Despite government efforts to certify otherwise, questions remain as to whether the Dept. of Health & Human Services Office of the National Coordinator for Health Information Technology is doing enough to ensure that commercially available electronic health record software programs are doing enough to secure patient information.
Concerns were raised by HHS Office of Inspector General (OIG) in a report released Aug. 4. The agency watchdog examined certification work conducted by authorized testing and certification bodies (ATCBs), which early on in the meaningful use program certified that electronic health records (EHRs) met established criteria that would allow doctors and hospitals to obtain Medicare or Medicaid incentive payments.
©stevanovicigor/ThinkStock.com
A new report questions just how secure electronic health record software programs truly are.
According to the report, as of Aug. 30, 2013, a total of 3,590 certified EHRs were available to health care providers, 95% of which were certified by ATCBs under a temporary certification program.
In examining the work done by ATCBs, the OIG found that oversight by the HHS Office of the National Coordinator for Health Information Technology (ONC) "did not fully ensure that test procedures and standards could adequately secure and protect patient information contained in EHRs," the report states. OIG claimed that the health IT office did not ensure that ATCBs "developed procedures to periodically evaluate whether certified EHRs continued to meet Federal standards and developed a training program to ensure that their personnel were competent to test and certify EHRs and to secure proprietary or sensitive information."
OIG notes that the ATCB standards and procedures met all National Institute of Standards and Technology (NIST) test procedure requirements that the ONC approved, but those procedures "were not sufficient to ensure that EHRs would adequately secure and protect patient health information; in particular, the procedures allowed ATCBs to certify EHRs that demonstrated the use of a single-character password during testing." NIST procedures also did not address common security issues, including password complexity and logging emergency access or user privilege changes.

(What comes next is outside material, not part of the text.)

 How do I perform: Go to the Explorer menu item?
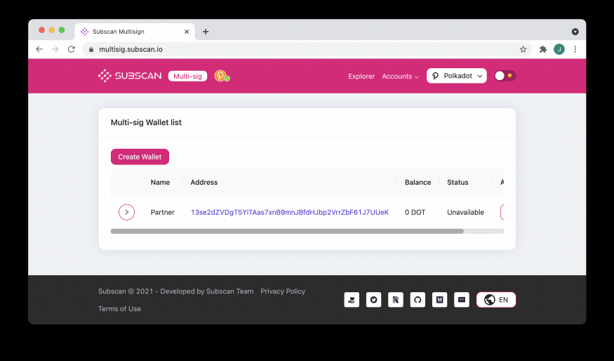tap(361, 77)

In response to the draft, included as part of the report, ONC noted that ATCBs are no longer active in the certification. New certification criteria approved earlier this year have "strengthened test procedures for common security and privacy features for inclusion in EHRs." Additionally, ONC has "substantially revised the ‘auditable events and tamper resistance’ certification criterion, and we adopted a new ‘end-user device encryption’ criterion," as well as other security capabilities, according to a spokesperson. ONC will review the OIG’s comments before determining the appropriate next steps, the spokesperson added.
However, the OIG does not agree that the current certification regulations "sufficiently address our security concerns regarding the Temporary Program," such as multifactor authentication.
OIG also criticized the health IT office for not addressing the authority to remove EHRs from the market that are shown to have privacy and security flaws.
If an EHR "is exploited and used to conduct malicious activities, ONC is not able to remove the EHR, even temporarily, from the product list to prevent further purchases of it."